The Human Angiostatin (Plasminogen) ELISA quantitates Hu Angiostatin in human serum, plasma, or cell culture medium. The assay will exclusively recognize both natural and recombinant Hu Angiostatin.
Principle of the method
The Human Angiostatin solid-phase sandwich ELISA (enzyme-linked immunosorbent assay) is designed to measure the amount of the target bound between a matched antibody pair. A target-specific antibody has been pre-coated in the wells of the supplied microplate. Samples, standards, or controls are then added into these wells and bind to the immobilized (capture) antibody. The sandwich is formed by the addition of the second (detector) antibody, a substrate solution is added that reacts with the enzyme-antibody-target complex to produce measurable signal. The intensity of this signal is directly proportional to the concentration of target present in the original specimen.

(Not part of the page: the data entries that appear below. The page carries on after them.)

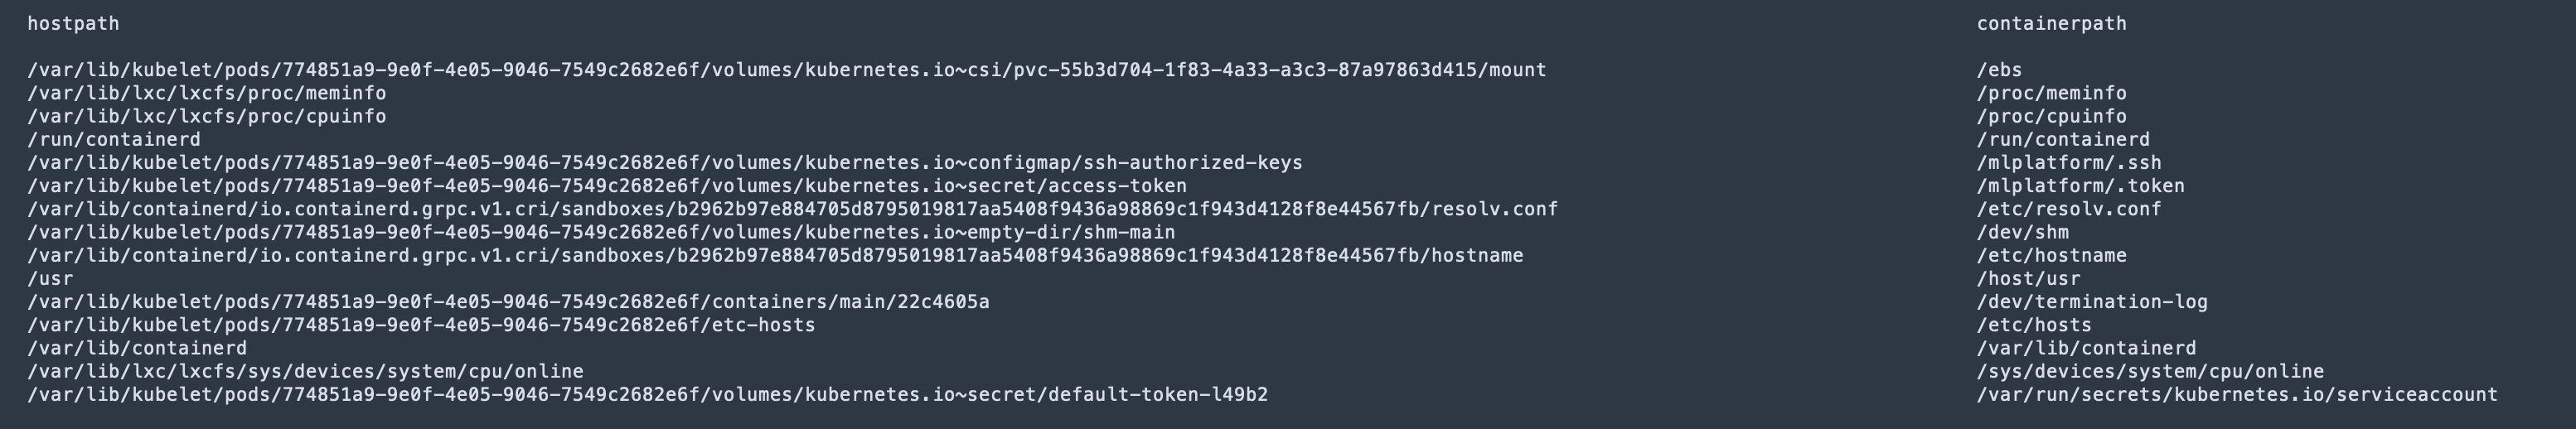Click the shm-main empty-dir host path
The width and height of the screenshot is (2576, 429).
(x=601, y=232)
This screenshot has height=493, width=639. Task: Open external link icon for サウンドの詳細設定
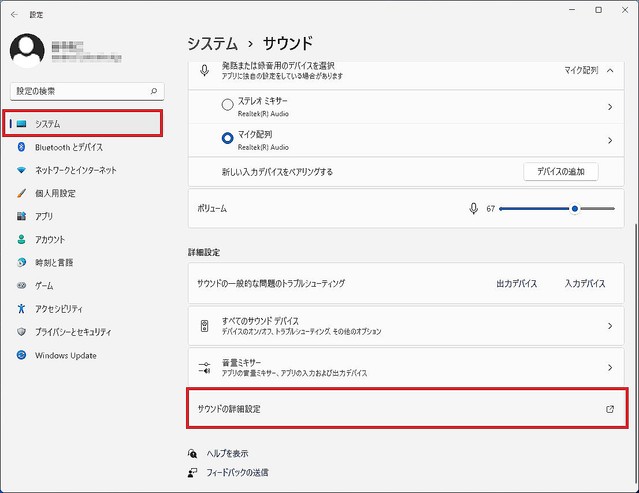click(609, 409)
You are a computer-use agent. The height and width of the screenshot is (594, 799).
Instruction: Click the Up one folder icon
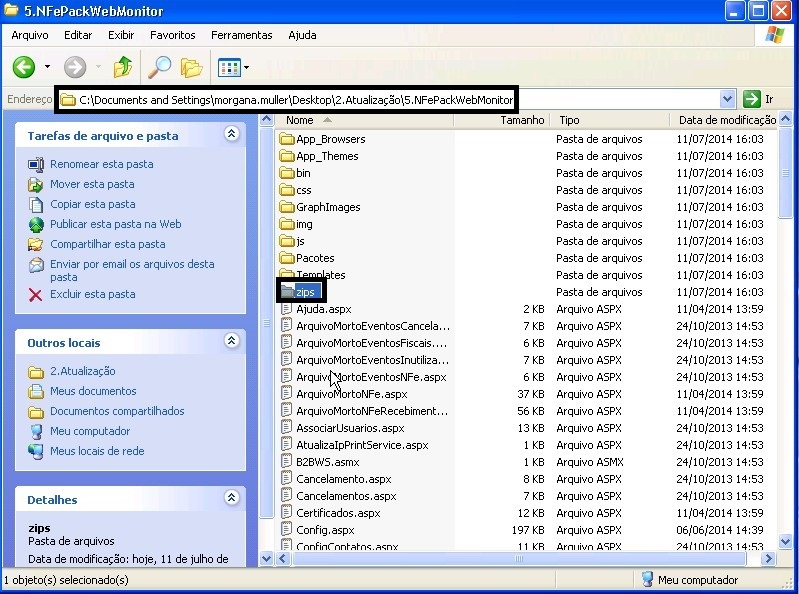[123, 67]
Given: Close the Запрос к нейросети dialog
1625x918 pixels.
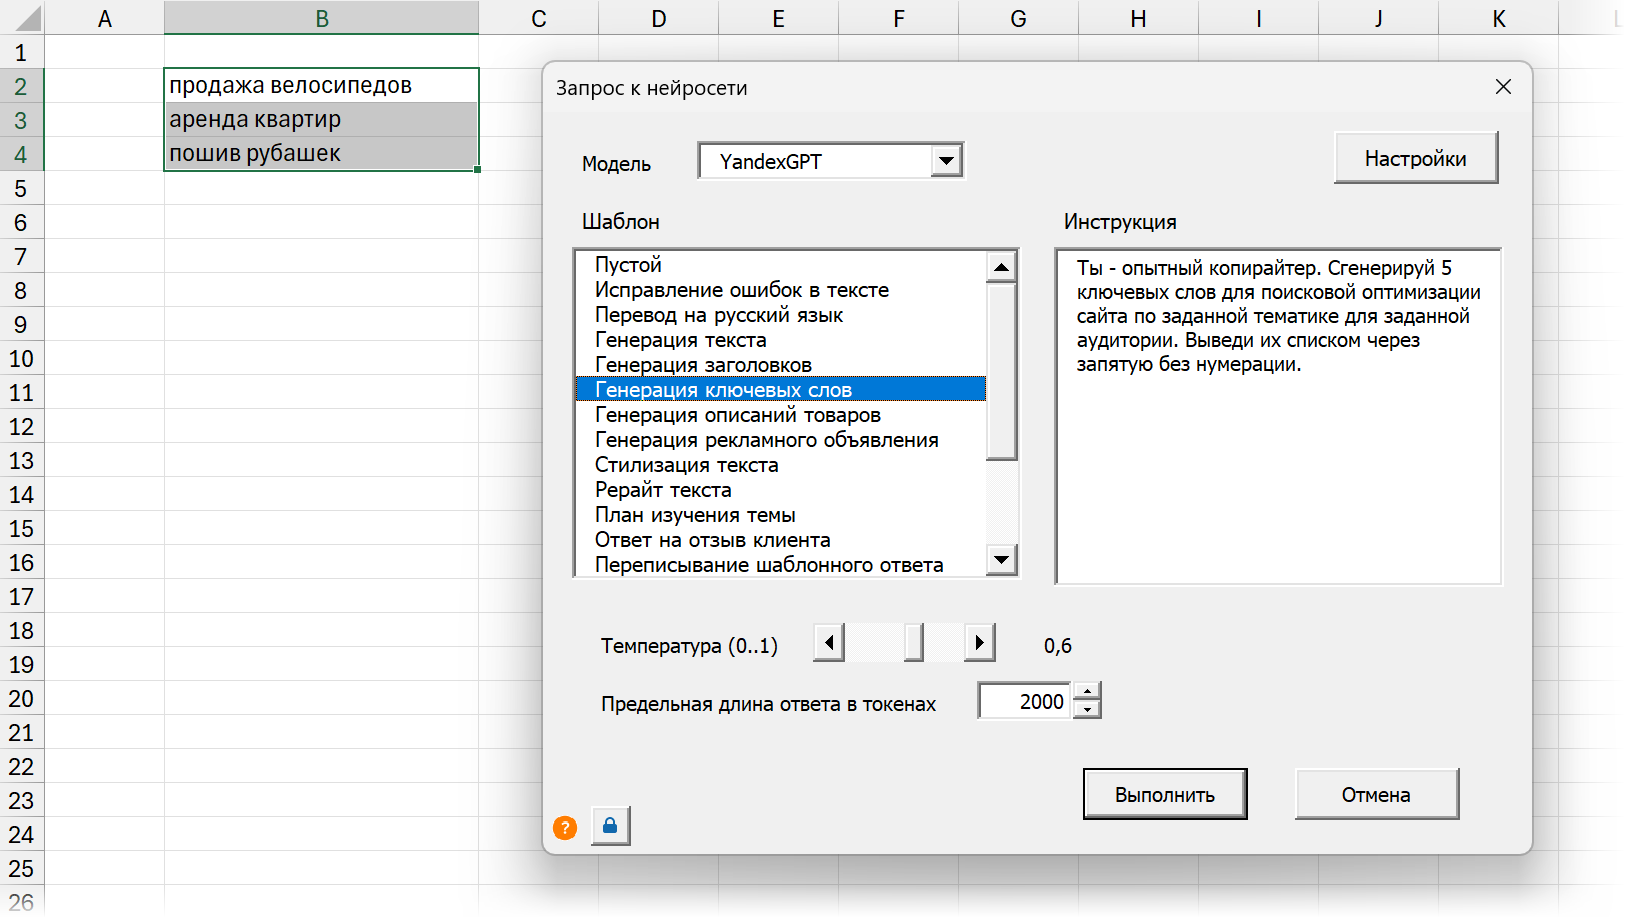Looking at the screenshot, I should (x=1502, y=87).
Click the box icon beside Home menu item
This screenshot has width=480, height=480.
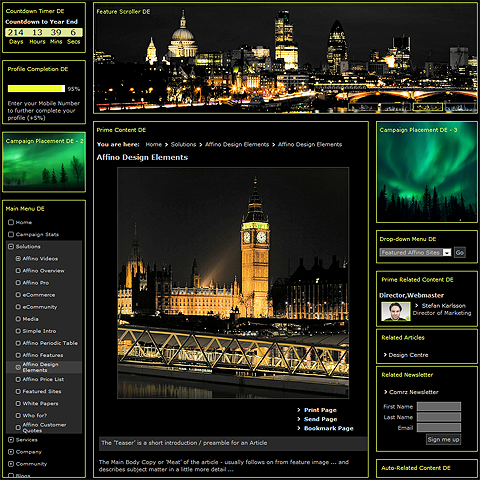pyautogui.click(x=11, y=222)
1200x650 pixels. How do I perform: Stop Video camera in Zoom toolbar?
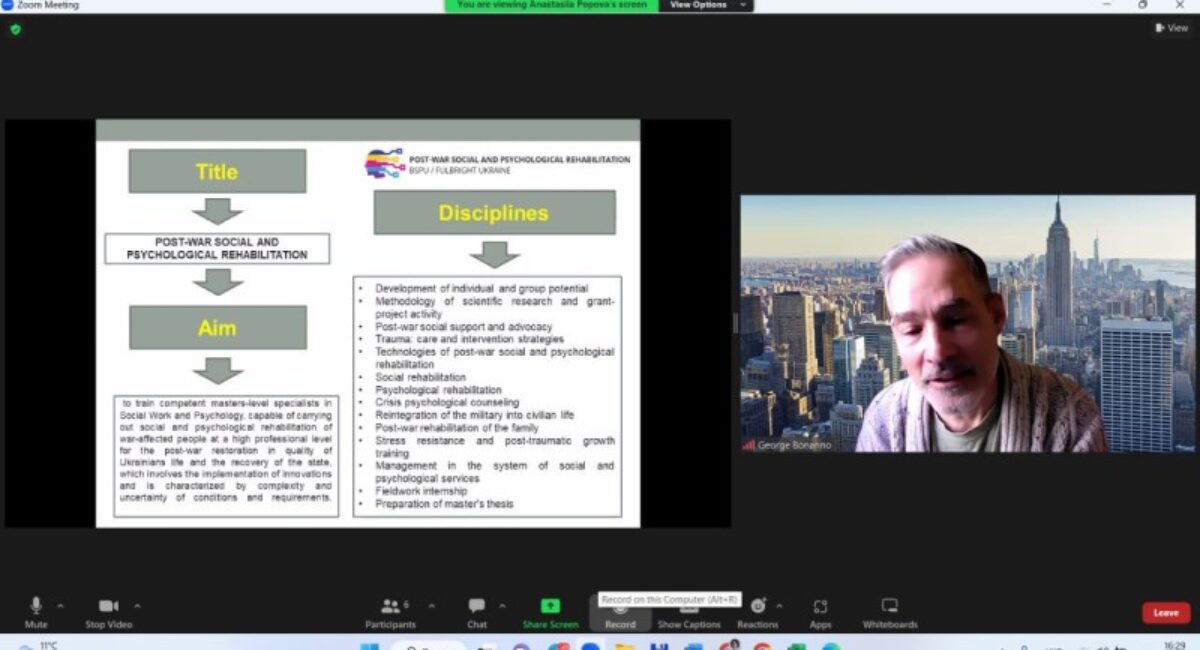coord(109,610)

Each manufactured lot of this ELISA kit is quality tested for criteria such as sensitivity, specificity, precision, and lot-to-lot consistency. See manual for more information on validation.
Plasminogen is a plasma protein synthesized mostly in the liver. It consists of a single polypeptide chain and has a molecular weight of 88.5 kDa. The plasma concentration is usually in the range of 70 - 200 mg/L. Plasminogen is activated by tissue-plasminogen activator, urokinase and streptokinase, to form plasmin. Activation results from the cleavage and release of the preactivation peptide. Plasmin consists of a heavy (A-) chain which contains 5 kringles and a light (B-) chain with the active site. Plasmin is a trypsin-like protease whose natural substrate is fibrin, with binding sites for fibrin residing on the kringles. Plasmin is essential for fibrinolysis and decreased fibrinolytic potential due to congenital defects in plasmin can lead to recurring thrombosis, thrombophlebitis and pulmonary embolism.
For Research Use Only. Not for use in diagnostic procedures. Not for resale without express authorization.